Having some cash stashed away in a savings account for a rainy day is not going to directly affect your credit score.
(I know that might leave you scratching your head since you just read an article headline that says the direct opposite.)
That is not to say, however, that having some money stashed away doesn’t indirectly affect your credit score.
This might sound like crazy talk, but hang in there with me for a few minutes to see exactly how your cash savings might just be the superhero that saves your credit score.
Losing Your Job
One day you have a job, the next day you don’t. Saving has never been a priority for you, so you have nothing in the bank beyond your most recent paycheck.
Now, you don’t have any money coming in. If you had savings, at least you could live off of that until you land a new job. You deplete your bank account, you pay for what you can with a credit card, and the rest just goes unpaid.
That’s a blow to your bank account and a double whammy to your credit score. Increasing the amount of debt you have on your credit line lowers your credit score and those unpaid bills mean late payments, no payments, and collection accounts, which all put a major dent in your credit score.
The doctor delivers the bad news to you during one of your routine office visits. You have cancer. Just to make matters worse, you have health insurance, but it stinks. It doesn’t cover anything you need it to cover.
During your treatment, the medical bills are just rolling in. You have a huge stack of bills, totaling an amount you can’t even imagine paying off. While you have worked out a payment plan with your hospitals and providers, you can’t even afford to pay the monthly payment.
All of those treatments are making you sick, which means missed days at work—days you don’t get paid for. So, not only are the medical bills piling up, but you also don’t have the money coming in you need to pay your normal bills.

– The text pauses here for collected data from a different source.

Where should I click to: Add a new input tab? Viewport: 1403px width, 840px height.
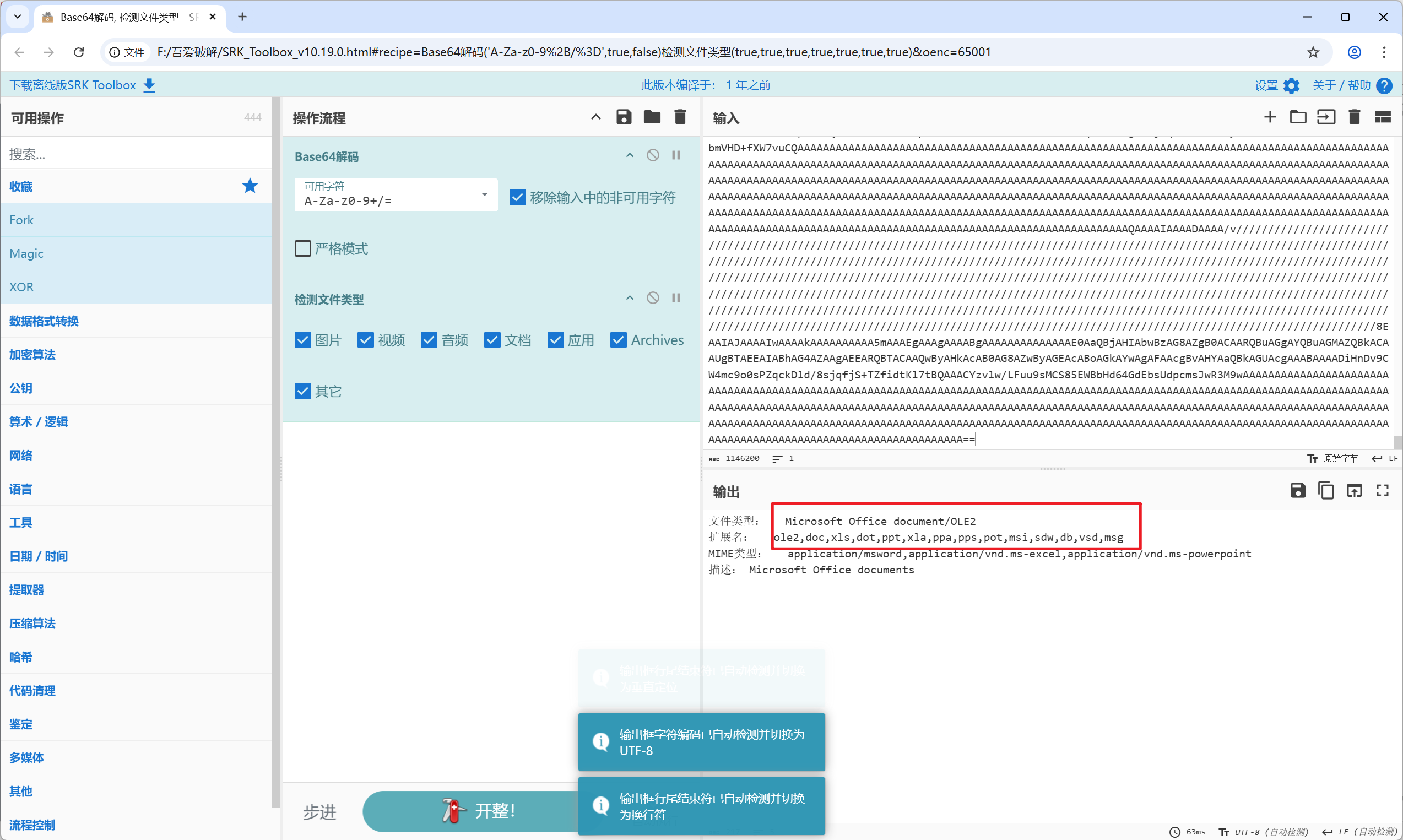pos(1270,117)
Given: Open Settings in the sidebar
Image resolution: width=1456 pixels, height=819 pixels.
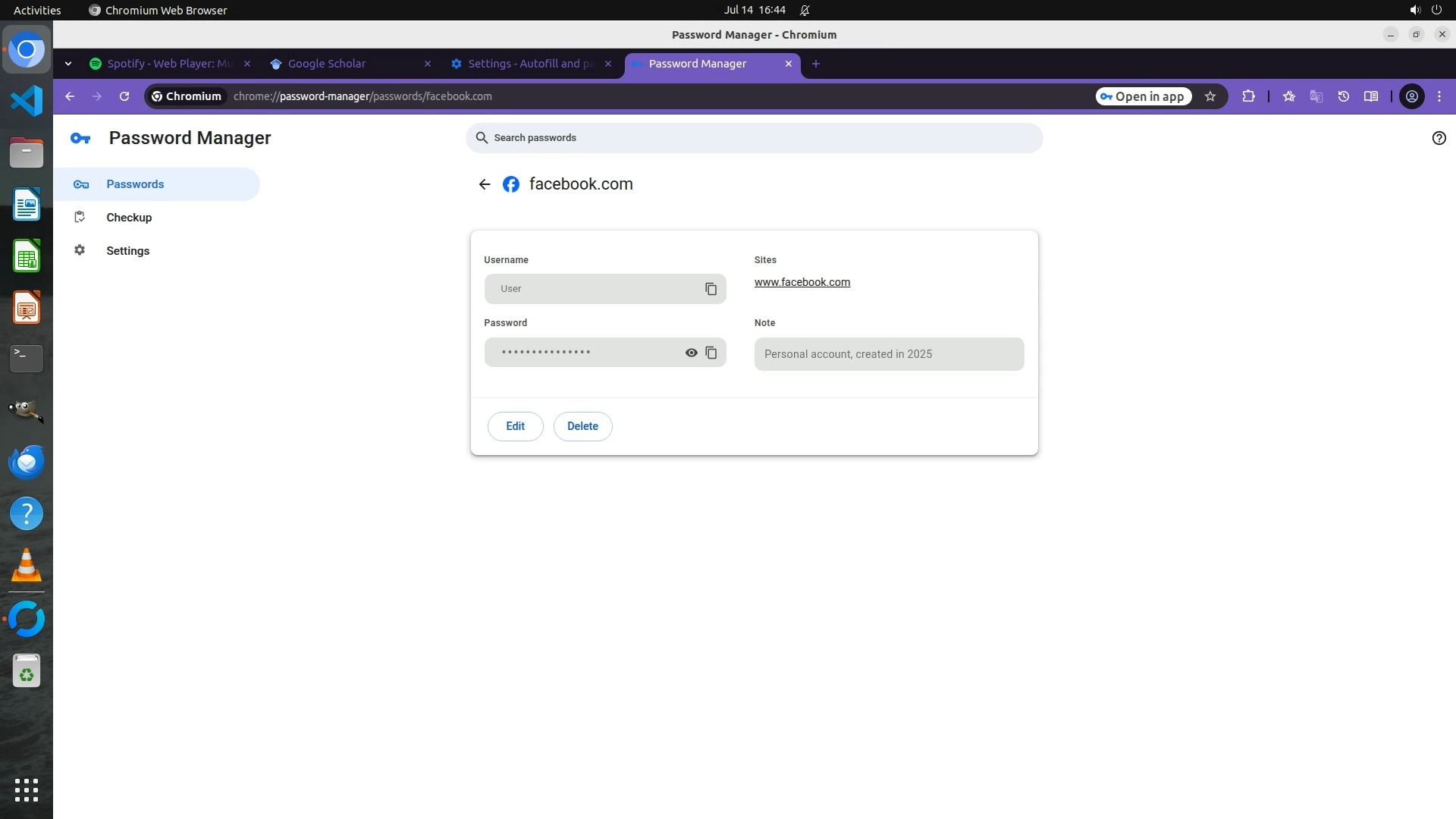Looking at the screenshot, I should pos(127,251).
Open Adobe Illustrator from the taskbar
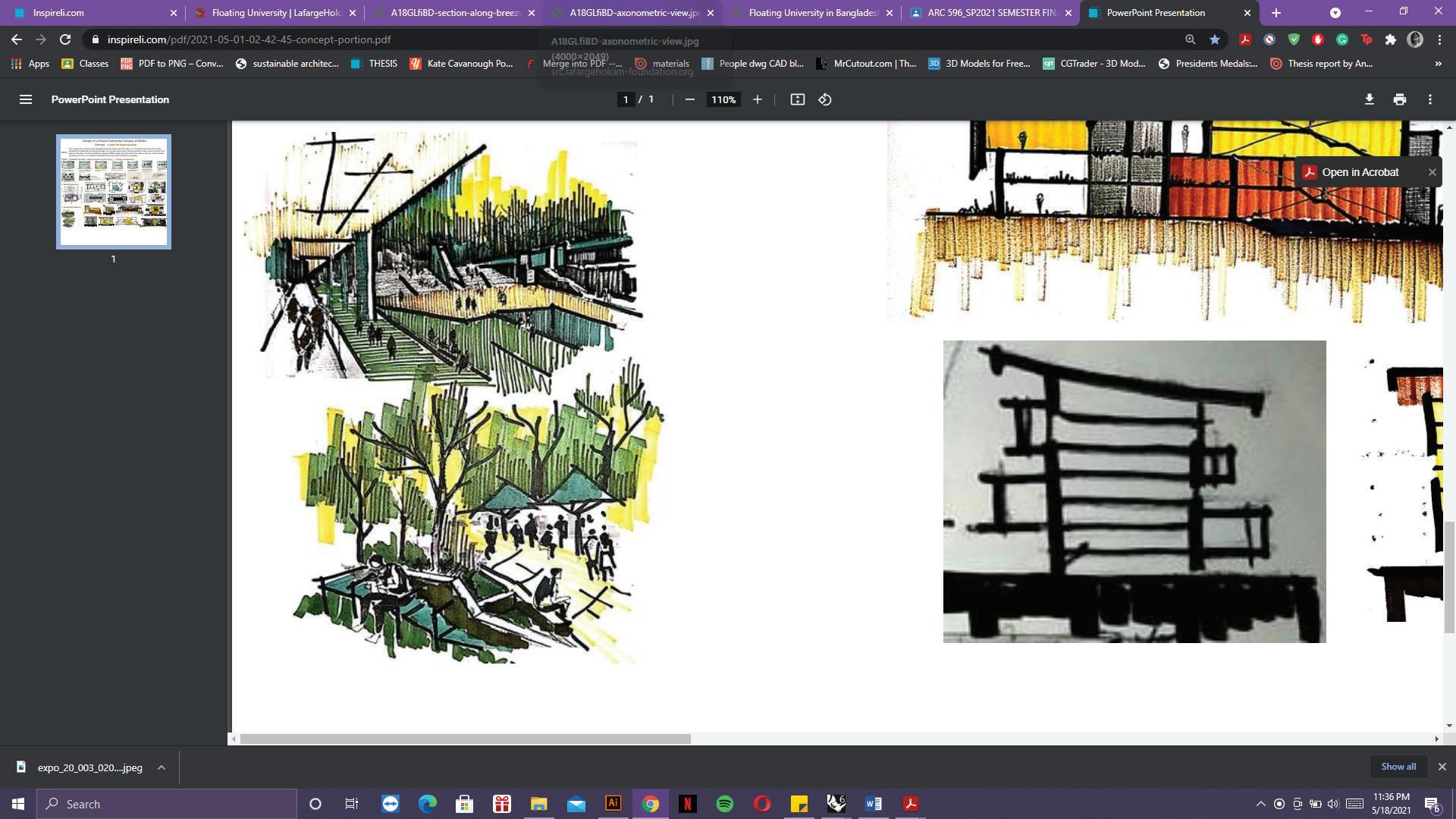1456x819 pixels. click(613, 804)
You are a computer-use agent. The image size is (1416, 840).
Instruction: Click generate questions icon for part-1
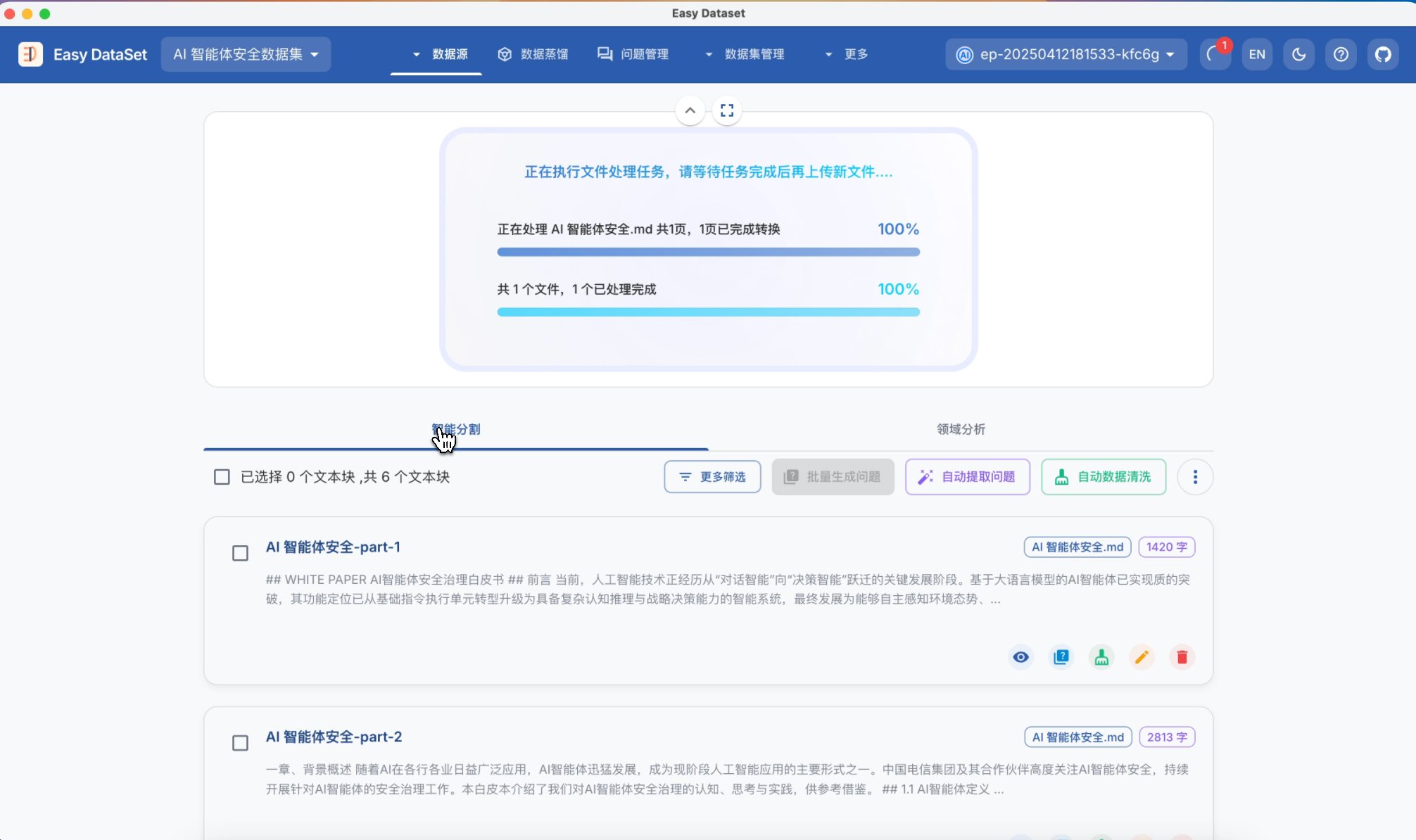click(1061, 657)
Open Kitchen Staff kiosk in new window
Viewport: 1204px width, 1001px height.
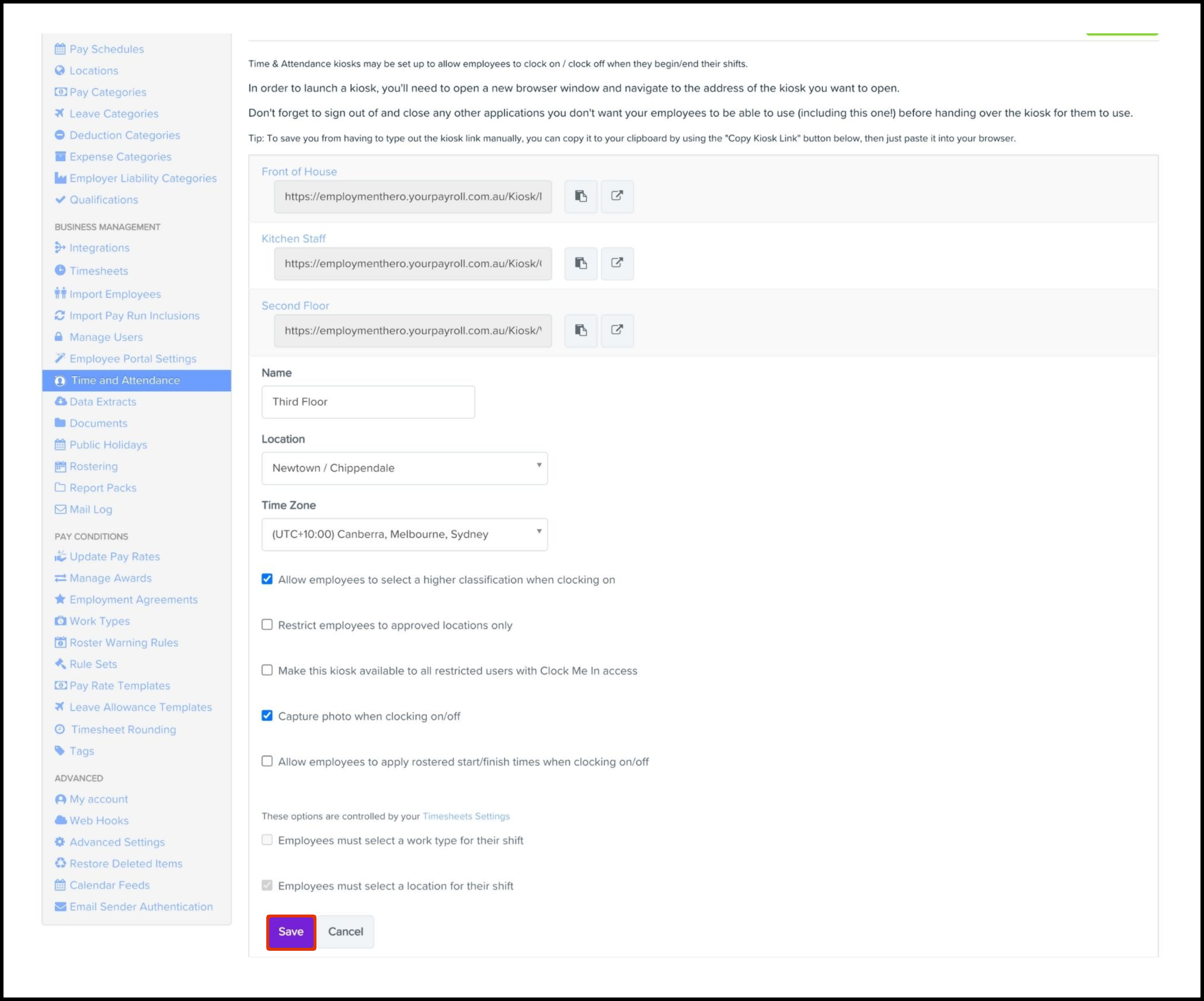617,263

Since you have no savings to cover the monthly payments for your normal living expenses and you definitely don’t have the money to cover your medical expenses, all of your bills (medical and not) go into collection and there goes your credit score.
If you had some cold hard cash stashed away for an emergency like this, you could have kept your head above water and your credit score wouldn’t be in the toilet right now.
Your beautiful old Victorian-style home needs a new roof. It’s not that a tree fell through it or a tornado blew through. That, you homeowners insurance would cover. It’s just old and needs replacing.
Roofs cost (usually) tens of thousands of dollars to replace. If you don’t have at least some extra cash on hand, you have to turn to other sources for funds. You do, after all, need a roof over your head (literally).
If you have to turn to your retirement savings or put the whole darn thing on a credit card, then you start to spiral into debt that can affect your future, and can even affect your credit.
Let’s say you live in Florida or right in the depths of tornado alley. Natural disasters like hurricanes and tornadoes are right up your alley (no pun intended). The problem these days is that insurance companies aren’t offering hurricane or tornado insurance policies in these high-risk areas anymore.
So, guess what? If you buy a new home and it’s in sunny Miami, Florida and Hurricane What’s-its-name is barreling down on you, you’re fully responsible for repairing any damages to your home.
Don’t let the natural disaster fool you, either. Maybe you live in a flood zone or insert other natural disaster here.
After the storm passes, you realize the house repairs consist mostly of getting the water out of your living room, repairing drywall, painting, and replacing the furniture. It could be worse. If you have cash savings to turn to, then these repairs don’t seem that bad.
It’s when you don’t have the cash to cover it that you end up burning up all your credit cards with the repair costs. There goes your credit score.
I don’t know about you, but I sleep a lot better at night when I know that I have a cushion of cash tucked away in the bank. It’s a huge stress reliever for me, and probably for most people, to know that in case of an emergency or unexpected expense that I have something to fall back on.
For most, maxing out their credit cards is not the ideal plan to have in place. This just increases the amount of your overall debt, which can affect your credit. If you run up the credit card debt too much, it can even become difficult to make the minimum payments, let alone paying off the debt.
I think we all know how that story ends.
Some of us love Fifi or Fido as much as we do our human children. It means we’ll do anything to save them, including paying the vet bills. This happened to me last year. My beloved 14-year-old Jack Russell got cancer. The oncology bills were thousands of dollars and I still wasn’t able to save him.
I had money stashed away, so I used that money rather than having to charge it on a credit card.
If you don’t pay your vet bills, off to collections they go and down the toilet your credit goes.
Keeps You Out of Debt
No matter what your emergency or urgent need for cash is, if you don’t have actual cash on hand, you’re likely to turn to credit cards or taking out loans. Accumulating debt can have all sorts of effects on your credit (none of which are good).
If you have a rainy day fund, it eliminates your need for running up your credit card bills or establishing loans—all of which can damage your credit rather than help it.